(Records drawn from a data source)
<<<<

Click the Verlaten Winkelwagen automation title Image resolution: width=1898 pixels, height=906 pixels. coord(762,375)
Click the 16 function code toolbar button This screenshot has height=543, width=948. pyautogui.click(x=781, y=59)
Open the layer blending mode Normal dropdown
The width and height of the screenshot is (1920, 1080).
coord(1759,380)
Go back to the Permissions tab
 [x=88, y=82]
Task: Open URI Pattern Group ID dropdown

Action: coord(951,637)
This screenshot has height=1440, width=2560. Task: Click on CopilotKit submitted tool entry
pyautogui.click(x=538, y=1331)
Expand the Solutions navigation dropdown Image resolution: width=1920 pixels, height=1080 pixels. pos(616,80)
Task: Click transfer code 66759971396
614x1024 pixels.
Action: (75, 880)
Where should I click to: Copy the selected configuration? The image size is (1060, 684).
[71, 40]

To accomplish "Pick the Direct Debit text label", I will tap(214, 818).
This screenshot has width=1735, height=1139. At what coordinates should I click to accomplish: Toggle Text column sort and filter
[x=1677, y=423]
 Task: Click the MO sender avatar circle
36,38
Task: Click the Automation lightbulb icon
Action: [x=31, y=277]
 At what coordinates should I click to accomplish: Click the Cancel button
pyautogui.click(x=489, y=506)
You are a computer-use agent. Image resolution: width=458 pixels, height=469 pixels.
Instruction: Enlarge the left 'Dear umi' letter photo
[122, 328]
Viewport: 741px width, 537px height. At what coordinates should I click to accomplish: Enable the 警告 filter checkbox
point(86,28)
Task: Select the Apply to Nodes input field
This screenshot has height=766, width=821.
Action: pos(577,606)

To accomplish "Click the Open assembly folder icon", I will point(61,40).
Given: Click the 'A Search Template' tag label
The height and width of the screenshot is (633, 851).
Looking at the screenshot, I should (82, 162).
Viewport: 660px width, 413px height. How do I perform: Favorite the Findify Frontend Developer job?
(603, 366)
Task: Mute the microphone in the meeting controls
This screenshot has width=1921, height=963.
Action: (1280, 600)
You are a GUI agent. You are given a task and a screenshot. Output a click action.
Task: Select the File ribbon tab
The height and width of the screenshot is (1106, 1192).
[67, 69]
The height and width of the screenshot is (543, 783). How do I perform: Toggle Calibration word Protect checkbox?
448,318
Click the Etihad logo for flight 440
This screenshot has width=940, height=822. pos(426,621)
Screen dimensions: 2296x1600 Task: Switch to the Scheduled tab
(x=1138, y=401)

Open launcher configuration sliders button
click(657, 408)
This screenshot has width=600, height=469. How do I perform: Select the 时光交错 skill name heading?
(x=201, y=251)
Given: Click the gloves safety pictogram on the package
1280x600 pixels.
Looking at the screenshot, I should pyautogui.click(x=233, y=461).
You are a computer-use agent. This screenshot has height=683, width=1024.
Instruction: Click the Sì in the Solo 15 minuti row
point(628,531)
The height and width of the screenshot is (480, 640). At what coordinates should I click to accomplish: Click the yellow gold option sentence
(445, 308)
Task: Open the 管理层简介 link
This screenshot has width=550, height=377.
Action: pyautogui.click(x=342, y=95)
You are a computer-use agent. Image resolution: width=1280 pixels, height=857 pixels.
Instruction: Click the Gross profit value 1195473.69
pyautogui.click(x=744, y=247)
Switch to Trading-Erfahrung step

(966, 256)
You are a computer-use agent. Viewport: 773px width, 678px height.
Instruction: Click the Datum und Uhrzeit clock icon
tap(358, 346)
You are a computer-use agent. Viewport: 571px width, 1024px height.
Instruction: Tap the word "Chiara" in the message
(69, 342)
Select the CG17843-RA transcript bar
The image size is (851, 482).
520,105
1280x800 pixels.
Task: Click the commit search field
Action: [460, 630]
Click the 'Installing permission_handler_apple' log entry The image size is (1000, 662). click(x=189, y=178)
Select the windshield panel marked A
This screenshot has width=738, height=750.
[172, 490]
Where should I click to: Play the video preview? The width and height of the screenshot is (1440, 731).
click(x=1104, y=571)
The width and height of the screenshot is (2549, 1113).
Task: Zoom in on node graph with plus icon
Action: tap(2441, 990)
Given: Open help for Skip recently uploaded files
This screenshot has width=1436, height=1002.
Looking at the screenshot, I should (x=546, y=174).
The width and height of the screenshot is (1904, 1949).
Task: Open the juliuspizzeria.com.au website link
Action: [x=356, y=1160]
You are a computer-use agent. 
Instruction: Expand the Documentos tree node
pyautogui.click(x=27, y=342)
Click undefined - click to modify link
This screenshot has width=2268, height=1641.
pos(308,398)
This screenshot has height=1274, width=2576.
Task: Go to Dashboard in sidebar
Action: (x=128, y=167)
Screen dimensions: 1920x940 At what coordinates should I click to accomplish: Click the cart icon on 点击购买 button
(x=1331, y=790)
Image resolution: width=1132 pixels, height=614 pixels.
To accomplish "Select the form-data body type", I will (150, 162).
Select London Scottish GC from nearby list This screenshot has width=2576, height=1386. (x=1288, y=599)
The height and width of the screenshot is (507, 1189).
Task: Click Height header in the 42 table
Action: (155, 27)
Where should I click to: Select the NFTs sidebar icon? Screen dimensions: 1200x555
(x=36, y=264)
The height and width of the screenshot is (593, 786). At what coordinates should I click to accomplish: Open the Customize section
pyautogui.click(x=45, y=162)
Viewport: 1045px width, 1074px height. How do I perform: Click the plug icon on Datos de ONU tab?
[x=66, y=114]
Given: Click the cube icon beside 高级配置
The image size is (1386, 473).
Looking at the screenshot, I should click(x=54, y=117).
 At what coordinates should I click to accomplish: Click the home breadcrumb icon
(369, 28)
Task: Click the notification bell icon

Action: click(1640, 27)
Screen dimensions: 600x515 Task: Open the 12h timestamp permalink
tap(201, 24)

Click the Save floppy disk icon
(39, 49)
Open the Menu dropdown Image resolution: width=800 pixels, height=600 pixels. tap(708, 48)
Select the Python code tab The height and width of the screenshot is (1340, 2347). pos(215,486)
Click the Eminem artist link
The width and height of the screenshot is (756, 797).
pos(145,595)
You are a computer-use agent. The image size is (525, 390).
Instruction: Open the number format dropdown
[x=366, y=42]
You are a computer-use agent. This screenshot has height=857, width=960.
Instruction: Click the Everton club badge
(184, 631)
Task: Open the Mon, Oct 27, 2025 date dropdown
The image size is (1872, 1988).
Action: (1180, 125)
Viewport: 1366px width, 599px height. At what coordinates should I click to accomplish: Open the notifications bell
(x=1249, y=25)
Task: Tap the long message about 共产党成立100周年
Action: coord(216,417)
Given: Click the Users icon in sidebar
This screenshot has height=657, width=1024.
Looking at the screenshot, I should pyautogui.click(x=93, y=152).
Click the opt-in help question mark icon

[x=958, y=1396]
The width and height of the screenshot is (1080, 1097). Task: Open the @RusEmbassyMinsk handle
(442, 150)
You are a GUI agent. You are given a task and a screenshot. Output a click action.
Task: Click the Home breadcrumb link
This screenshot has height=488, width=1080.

>>>>

Put every line of the records above into a numbered list, leaving out the blank lines.

1. Click the Verlaten Winkelwagen automation title Image resolution: width=1898 pixels, height=906 pixels. coord(762,375)
2. Click the 16 function code toolbar button This screenshot has height=543, width=948. pyautogui.click(x=781, y=59)
3. Open the layer blending mode Normal dropdown
4. The width and height of the screenshot is (1920, 1080).
5. coord(1759,380)
6. Go back to the Permissions tab
7.  [x=88, y=82]
8. Task: Open URI Pattern Group ID dropdown
9. Action: coord(951,637)
10. This screenshot has height=1440, width=2560. Task: Click on CopilotKit submitted tool entry
11. pyautogui.click(x=538, y=1331)
12. Expand the Solutions navigation dropdown Image resolution: width=1920 pixels, height=1080 pixels. pos(616,80)
13. Task: Click transfer code 66759971396
14. 614x1024 pixels.
15. Action: (75, 880)
16. Where should I click to: Copy the selected configuration? The image size is (1060, 684).
17. [71, 40]
18. To accomplish "Pick the Direct Debit text label", I will tap(214, 818).
19. This screenshot has width=1735, height=1139. At what coordinates should I click to accomplish: Toggle Text column sort and filter
20. [x=1677, y=423]
21.  Task: Click the MO sender avatar circle
22. 36,38
23. Task: Click the Automation lightbulb icon
24. Action: [x=31, y=277]
25.  At what coordinates should I click to accomplish: Click the Cancel button
26. pyautogui.click(x=489, y=506)
27. You are a computer-use agent. Image resolution: width=458 pixels, height=469 pixels.
28. Instruction: Enlarge the left 'Dear umi' letter photo
29. [122, 328]
30. Viewport: 741px width, 537px height. At what coordinates should I click to accomplish: Enable the 警告 filter checkbox
31. point(86,28)
32. Task: Select the Apply to Nodes input field
33. This screenshot has height=766, width=821.
34. Action: pos(577,606)
35. To accomplish "Click the Open assembly folder icon", I will point(61,40).
36. Given: Click the 'A Search Template' tag label
37. The height and width of the screenshot is (633, 851).
38. Looking at the screenshot, I should (82, 162).
39. Viewport: 660px width, 413px height. How do I perform: Favorite the Findify Frontend Developer job?
40. (603, 366)
41. Task: Mute the microphone in the meeting controls
42. This screenshot has width=1921, height=963.
43. Action: (1280, 600)
44. You are a GUI agent. You are given a task and a screenshot. Output a click action.
45. Task: Select the File ribbon tab
46. The height and width of the screenshot is (1106, 1192).
47. [67, 69]
48. The height and width of the screenshot is (543, 783). How do I perform: Toggle Calibration word Protect checkbox?
49. 448,318
50. Click the Etihad logo for flight 440
51. This screenshot has width=940, height=822. pos(426,621)
52. Screen dimensions: 2296x1600 Task: Switch to the Scheduled tab
53. (x=1138, y=401)
54. Open launcher configuration sliders button
55. click(657, 408)
56. This screenshot has width=600, height=469. How do I perform: Select the 时光交错 skill name heading?
57. (x=201, y=251)
58. Given: Click the gloves safety pictogram on the package
59. 1280x600 pixels.
60. Looking at the screenshot, I should pyautogui.click(x=233, y=461).
61. You are a computer-use agent. This screenshot has height=683, width=1024.
62. Instruction: Click the Sì in the Solo 15 minuti row
63. point(628,531)
64. The height and width of the screenshot is (480, 640). At what coordinates should I click to accomplish: Click the yellow gold option sentence
65. (445, 308)
66. Task: Open the 管理层简介 link
67. This screenshot has width=550, height=377.
68. Action: pyautogui.click(x=342, y=95)
69. You are a computer-use agent. Image resolution: width=1280 pixels, height=857 pixels.
70. Instruction: Click the Gross profit value 1195473.69
71. pyautogui.click(x=744, y=247)
72. Switch to Trading-Erfahrung step
73. (966, 256)
74. You are a computer-use agent. Viewport: 773px width, 678px height.
75. Instruction: Click the Datum und Uhrzeit clock icon
76. tap(358, 346)
77. You are a computer-use agent. Viewport: 571px width, 1024px height.
78. Instruction: Tap the word "Chiara" in the message
79. (69, 342)
80. Select the CG17843-RA transcript bar
81. The image size is (851, 482).
82. 520,105
83. 1280x800 pixels.
84. Task: Click the commit search field
85. Action: [460, 630]
86. Click the 'Installing permission_handler_apple' log entry The image size is (1000, 662). click(x=189, y=178)
87. Select the windshield panel marked A
88. This screenshot has width=738, height=750.
89. [172, 490]
90. Where should I click to: Play the video preview? The width and height of the screenshot is (1440, 731).
91. click(x=1104, y=571)
92. The width and height of the screenshot is (2549, 1113).
93. Task: Zoom in on node graph with plus icon
94. Action: tap(2441, 990)
95. Given: Open help for Skip recently uploaded files
96. This screenshot has width=1436, height=1002.
97. Looking at the screenshot, I should (x=546, y=174).
98. The width and height of the screenshot is (1904, 1949).
99. Task: Open the juliuspizzeria.com.au website link
100. Action: [x=356, y=1160]
101. You are a computer-use agent. 
102. Instruction: Expand the Documentos tree node
103. pyautogui.click(x=27, y=342)
104. Click undefined - click to modify link
105. This screenshot has width=2268, height=1641.
106. pos(308,398)
107. This screenshot has height=1274, width=2576.
108. Task: Go to Dashboard in sidebar
109. Action: (x=128, y=167)
110. Screen dimensions: 1920x940 At what coordinates should I click to accomplish: Click the cart icon on 点击购买 button
111. (x=1331, y=790)
112. Image resolution: width=1132 pixels, height=614 pixels.
113. To accomplish "Select the form-data body type", I will (150, 162).
114. Select London Scottish GC from nearby list This screenshot has width=2576, height=1386. (x=1288, y=599)
115. The height and width of the screenshot is (507, 1189).
116. Task: Click Height header in the 42 table
117. Action: (155, 27)
118. Where should I click to: Select the NFTs sidebar icon? Screen dimensions: 1200x555
119. (x=36, y=264)
120. The height and width of the screenshot is (593, 786). At what coordinates should I click to accomplish: Open the Customize section
121. pyautogui.click(x=45, y=162)
122. Viewport: 1045px width, 1074px height. How do I perform: Click the plug icon on Datos de ONU tab?
123. [x=66, y=114]
124. Given: Click the cube icon beside 高级配置
125. The image size is (1386, 473).
126. Looking at the screenshot, I should click(x=54, y=117).
127.  At what coordinates should I click to accomplish: Click the home breadcrumb icon
128. (369, 28)
129. Task: Click the notification bell icon
130. Action: click(1640, 27)
131. Screen dimensions: 600x515 Task: Open the 12h timestamp permalink
132. tap(201, 24)
133. Click the Save floppy disk icon
134. (39, 49)
135. Open the Menu dropdown Image resolution: width=800 pixels, height=600 pixels. tap(708, 48)
136. Select the Python code tab The height and width of the screenshot is (1340, 2347). pos(215,486)
137. Click the Eminem artist link
138. The width and height of the screenshot is (756, 797).
139. pos(145,595)
140. You are a computer-use agent. The image size is (525, 390).
141. Instruction: Open the number format dropdown
142. [x=366, y=42]
143. You are a computer-use agent. This screenshot has height=857, width=960.
144. Instruction: Click the Everton club badge
145. (184, 631)
146. Task: Open the Mon, Oct 27, 2025 date dropdown
147. The image size is (1872, 1988).
148. Action: (1180, 125)
149. Viewport: 1366px width, 599px height. At what coordinates should I click to accomplish: Open the notifications bell
150. (x=1249, y=25)
151. Task: Tap the long message about 共产党成立100周年
152. Action: coord(216,417)
153. Given: Click the Users icon in sidebar
154. This screenshot has height=657, width=1024.
155. Looking at the screenshot, I should pyautogui.click(x=93, y=152).
156. Click the opt-in help question mark icon
157. [x=958, y=1396]
158. The width and height of the screenshot is (1080, 1097). Task: Open the @RusEmbassyMinsk handle
159. (442, 150)
160. You are a GUI agent. You are given a task and a screenshot. Output a click action.
161. Task: Click the Home breadcrumb link
162. This screenshot has height=488, width=1080.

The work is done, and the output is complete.